Exercises to complete
1 - According to the passage on surviving Spitfires, on what date did TE213 make its forced landing?
2 - Continue the passage on surviving Spitfires after its final sentence.

Document passage
·····

TE213, depicted before its forced landing in 2000

- Restoration or stored
- Spitfire LF Mk.IXe TE213. Under restoration at the South African Air Force Museum, AFB Swartkop. Served in the South African Air Force as 5518. Damaged after a forced landing on 15 April 2000 and restoration to airworthy condition is underway

===Sweden===
- Static display
- Spitfire PR Mk. XIX PM627. On static display at the Flygvapenmuseum. Brought on charge by the RAF in 1945 and struck off charge 1951. The Indian Air Force brought it on charge in 1954 as HS964 before they retired PM627 in 1957. It was put into storage at the Indian AF Museum in New Delhi. In 1971, the Canadian Fighter Pilots Association acquired the aircraft and had it delivered by a Lockheed C-130 Hercules. It was restored for static display in Canada in various locations. The Flygvapenmuseum acquired the plane in 1982, did a full restoration for static display, and put it on public display at their museum in the markings of a Swedish Spitfire: Fv31051.

·····

Stored data
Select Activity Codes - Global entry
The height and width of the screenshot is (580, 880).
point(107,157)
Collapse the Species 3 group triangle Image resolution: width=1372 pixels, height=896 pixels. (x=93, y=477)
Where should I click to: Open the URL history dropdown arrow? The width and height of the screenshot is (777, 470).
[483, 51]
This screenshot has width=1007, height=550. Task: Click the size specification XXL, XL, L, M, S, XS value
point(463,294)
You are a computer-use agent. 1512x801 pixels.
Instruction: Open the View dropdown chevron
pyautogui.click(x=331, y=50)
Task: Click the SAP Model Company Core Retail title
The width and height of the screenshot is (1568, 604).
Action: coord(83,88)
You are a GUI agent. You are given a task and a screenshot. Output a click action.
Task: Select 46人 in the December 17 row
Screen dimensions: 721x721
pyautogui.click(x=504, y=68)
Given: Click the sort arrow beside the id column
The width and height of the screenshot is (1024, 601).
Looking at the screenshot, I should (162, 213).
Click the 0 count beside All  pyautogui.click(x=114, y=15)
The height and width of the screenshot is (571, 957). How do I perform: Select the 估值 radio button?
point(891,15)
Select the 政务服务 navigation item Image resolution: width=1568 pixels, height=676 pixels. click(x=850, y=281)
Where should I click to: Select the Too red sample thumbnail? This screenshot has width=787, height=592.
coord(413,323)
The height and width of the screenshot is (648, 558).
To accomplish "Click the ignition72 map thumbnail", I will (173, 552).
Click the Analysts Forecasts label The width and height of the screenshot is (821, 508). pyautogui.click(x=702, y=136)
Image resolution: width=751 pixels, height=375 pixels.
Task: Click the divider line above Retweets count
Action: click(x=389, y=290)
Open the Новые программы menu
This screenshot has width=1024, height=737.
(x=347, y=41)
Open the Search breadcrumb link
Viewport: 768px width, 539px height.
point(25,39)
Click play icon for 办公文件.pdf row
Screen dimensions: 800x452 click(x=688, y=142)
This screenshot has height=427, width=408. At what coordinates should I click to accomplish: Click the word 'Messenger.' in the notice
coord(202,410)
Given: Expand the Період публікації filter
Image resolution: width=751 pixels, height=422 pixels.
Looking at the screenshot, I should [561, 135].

·····

Task results
1 - 15 April 2000

2 -
- Restoration or stored
- Spitfire PR Mk. IV BP923. Under restoration to airworthiness. BP923 was built and flown for the RAF in March 1942 and flew with 1 Photo Reconnaissance Unit. It was delivered to the Soviet Air Force in October of that year. The aircraft was believed to have been sent to the scrapyard in 1945 when they were retired. The wreckage was discovered in 1972 in North Norway but only recovered in 1989 and was sent to the Royal Norwegian Air Force Museum. Since the aircraft had no Norwegian history, it was sold to Sven Kindblom of Sweden, who is restoring it to airworthy condition.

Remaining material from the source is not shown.